> [Try it]:
Every line of the entries below from the one containing "Click the 36 bids count on the first listing" to the one containing "Task: Click the grid/sheets view icon", both ends included, must be written out exactly. No other line belongs in the answer.

_ _ _ _

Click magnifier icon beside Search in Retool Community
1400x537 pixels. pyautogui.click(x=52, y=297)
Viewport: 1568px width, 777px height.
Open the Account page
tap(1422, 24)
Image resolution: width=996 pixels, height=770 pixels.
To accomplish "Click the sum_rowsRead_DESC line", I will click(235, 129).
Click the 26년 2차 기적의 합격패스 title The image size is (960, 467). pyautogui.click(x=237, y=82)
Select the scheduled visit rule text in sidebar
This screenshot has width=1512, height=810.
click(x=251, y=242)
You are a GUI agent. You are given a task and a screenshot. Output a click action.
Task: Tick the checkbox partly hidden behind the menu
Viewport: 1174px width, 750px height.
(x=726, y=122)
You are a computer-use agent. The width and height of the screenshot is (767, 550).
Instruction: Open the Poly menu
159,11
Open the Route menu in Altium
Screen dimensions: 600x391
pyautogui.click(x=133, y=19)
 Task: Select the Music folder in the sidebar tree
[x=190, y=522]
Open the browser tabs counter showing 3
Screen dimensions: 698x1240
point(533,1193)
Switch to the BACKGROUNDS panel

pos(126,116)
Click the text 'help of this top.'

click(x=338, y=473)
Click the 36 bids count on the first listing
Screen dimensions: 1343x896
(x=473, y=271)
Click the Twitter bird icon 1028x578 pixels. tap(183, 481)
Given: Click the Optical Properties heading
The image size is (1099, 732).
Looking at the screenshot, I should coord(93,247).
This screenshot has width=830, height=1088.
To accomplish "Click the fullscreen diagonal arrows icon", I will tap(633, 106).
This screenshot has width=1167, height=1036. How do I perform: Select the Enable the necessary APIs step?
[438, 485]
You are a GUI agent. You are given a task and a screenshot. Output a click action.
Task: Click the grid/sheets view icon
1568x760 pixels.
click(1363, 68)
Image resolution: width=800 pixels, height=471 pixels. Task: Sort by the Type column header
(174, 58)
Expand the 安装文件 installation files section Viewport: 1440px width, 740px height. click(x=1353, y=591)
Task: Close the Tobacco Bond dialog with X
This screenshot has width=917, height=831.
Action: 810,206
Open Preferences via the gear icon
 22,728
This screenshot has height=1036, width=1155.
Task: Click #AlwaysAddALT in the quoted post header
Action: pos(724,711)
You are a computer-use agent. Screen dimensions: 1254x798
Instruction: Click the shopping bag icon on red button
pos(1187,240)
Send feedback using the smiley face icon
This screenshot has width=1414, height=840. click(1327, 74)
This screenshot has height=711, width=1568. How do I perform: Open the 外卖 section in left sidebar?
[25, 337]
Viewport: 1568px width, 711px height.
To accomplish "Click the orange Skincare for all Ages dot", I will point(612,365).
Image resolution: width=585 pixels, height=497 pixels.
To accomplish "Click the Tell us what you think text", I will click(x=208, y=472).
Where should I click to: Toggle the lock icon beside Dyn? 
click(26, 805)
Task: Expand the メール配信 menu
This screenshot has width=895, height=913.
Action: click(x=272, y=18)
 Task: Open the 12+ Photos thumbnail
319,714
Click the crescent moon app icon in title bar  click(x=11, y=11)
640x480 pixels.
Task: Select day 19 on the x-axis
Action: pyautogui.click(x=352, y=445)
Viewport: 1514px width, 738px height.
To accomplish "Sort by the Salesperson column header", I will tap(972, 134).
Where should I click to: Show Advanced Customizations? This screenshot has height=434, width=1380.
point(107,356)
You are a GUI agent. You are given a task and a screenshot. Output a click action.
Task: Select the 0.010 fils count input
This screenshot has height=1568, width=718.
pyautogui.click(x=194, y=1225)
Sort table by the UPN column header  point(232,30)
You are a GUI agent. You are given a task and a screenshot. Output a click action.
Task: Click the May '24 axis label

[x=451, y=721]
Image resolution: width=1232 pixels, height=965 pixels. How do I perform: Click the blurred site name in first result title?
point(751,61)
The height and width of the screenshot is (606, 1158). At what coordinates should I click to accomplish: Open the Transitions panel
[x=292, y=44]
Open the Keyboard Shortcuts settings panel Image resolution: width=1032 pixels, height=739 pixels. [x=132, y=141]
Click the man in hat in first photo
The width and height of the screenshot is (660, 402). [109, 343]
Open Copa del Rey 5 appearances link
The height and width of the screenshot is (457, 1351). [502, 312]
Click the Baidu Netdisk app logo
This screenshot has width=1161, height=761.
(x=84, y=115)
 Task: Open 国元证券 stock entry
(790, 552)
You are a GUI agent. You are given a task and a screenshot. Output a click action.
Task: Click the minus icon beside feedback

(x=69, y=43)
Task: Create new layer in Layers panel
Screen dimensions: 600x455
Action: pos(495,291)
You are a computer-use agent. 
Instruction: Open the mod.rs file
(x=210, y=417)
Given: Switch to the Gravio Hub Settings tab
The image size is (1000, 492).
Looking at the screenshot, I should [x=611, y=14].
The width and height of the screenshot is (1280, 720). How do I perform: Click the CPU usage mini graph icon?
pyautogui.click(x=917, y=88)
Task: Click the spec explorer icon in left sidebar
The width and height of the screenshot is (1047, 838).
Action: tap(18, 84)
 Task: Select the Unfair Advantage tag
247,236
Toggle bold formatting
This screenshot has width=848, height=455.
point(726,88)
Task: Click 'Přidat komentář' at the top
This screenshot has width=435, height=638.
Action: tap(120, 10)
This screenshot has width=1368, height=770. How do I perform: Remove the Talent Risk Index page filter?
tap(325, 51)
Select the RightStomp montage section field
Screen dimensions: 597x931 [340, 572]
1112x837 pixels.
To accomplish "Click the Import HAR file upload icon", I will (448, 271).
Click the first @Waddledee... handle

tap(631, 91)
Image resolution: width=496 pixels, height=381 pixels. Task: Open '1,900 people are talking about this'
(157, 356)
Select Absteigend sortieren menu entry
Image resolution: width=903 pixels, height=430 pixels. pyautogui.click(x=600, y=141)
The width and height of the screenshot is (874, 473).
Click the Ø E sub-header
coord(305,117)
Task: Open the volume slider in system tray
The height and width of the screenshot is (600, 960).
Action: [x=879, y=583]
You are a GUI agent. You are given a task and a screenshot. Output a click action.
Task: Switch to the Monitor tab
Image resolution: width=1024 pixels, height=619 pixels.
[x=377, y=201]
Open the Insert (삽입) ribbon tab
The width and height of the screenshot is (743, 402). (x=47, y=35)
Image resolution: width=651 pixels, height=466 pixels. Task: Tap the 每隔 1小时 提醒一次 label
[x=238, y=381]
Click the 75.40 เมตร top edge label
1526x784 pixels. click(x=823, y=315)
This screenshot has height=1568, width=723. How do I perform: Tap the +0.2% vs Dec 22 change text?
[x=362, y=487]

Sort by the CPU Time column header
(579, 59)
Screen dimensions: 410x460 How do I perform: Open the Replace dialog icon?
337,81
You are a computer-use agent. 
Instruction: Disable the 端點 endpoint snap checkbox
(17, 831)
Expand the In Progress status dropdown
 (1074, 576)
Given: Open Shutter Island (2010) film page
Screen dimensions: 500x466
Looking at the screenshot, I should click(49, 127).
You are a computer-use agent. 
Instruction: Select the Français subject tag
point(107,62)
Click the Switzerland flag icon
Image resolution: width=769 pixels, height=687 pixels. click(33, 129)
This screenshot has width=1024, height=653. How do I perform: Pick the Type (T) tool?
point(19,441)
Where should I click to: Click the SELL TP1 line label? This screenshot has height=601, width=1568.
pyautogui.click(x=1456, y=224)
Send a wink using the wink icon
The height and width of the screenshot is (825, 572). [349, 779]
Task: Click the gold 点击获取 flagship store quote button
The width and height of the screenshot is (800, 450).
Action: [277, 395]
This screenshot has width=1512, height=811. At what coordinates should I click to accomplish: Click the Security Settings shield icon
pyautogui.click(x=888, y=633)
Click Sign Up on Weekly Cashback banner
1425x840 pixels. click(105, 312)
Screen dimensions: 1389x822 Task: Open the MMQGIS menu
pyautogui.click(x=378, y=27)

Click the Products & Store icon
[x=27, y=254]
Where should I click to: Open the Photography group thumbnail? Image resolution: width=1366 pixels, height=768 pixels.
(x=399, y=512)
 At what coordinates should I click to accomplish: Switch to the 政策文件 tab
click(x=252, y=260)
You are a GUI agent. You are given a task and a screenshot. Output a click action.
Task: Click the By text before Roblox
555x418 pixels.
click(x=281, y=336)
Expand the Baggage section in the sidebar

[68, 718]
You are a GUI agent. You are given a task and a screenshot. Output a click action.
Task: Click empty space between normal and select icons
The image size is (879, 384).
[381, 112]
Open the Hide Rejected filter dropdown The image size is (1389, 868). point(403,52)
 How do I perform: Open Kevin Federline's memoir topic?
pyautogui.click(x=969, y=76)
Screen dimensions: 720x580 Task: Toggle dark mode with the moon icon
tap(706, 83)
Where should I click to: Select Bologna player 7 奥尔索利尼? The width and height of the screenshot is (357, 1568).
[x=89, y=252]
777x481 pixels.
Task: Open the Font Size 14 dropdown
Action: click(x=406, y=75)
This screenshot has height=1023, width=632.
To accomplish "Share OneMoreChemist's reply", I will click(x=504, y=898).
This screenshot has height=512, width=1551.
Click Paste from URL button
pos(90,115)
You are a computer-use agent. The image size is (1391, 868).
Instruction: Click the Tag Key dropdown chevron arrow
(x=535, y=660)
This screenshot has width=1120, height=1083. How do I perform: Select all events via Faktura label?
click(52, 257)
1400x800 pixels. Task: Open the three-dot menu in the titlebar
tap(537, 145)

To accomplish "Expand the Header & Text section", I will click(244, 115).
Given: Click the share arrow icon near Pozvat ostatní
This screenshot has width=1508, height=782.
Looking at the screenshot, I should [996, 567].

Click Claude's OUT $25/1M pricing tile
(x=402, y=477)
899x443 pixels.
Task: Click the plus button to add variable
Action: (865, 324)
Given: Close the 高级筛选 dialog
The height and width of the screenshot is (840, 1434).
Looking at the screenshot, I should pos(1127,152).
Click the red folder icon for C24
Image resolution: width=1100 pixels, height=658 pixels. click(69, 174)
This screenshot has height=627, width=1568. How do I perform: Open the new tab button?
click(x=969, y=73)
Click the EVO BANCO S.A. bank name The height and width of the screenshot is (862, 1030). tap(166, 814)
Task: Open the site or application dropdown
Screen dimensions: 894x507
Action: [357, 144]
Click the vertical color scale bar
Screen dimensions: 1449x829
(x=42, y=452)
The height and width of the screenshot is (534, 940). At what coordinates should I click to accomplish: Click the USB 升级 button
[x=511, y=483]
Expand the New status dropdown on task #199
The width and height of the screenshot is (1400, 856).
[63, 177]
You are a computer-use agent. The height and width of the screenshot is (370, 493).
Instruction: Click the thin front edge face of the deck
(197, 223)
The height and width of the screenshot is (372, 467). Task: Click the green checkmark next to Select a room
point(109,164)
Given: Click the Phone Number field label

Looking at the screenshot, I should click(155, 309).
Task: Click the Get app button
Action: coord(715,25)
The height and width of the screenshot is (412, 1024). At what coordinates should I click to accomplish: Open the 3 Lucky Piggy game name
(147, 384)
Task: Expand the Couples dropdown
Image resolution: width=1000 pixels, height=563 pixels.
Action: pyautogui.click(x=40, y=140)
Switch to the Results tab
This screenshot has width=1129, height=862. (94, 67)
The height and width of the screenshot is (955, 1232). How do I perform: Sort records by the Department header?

_ _ _ _

> [Completed exercise]:
Click the 36 bids count on the first listing
Screen dimensions: 1343x896
(x=473, y=271)
Click the Twitter bird icon 1028x578 pixels. tap(183, 481)
Given: Click the Optical Properties heading
The image size is (1099, 732).
Looking at the screenshot, I should coord(93,247).
This screenshot has width=830, height=1088.
To accomplish "Click the fullscreen diagonal arrows icon", I will tap(633, 106).
This screenshot has width=1167, height=1036. How do I perform: Select the Enable the necessary APIs step?
[438, 485]
You are a GUI agent. You are given a task and a screenshot. Output a click action.
Task: Click the grid/sheets view icon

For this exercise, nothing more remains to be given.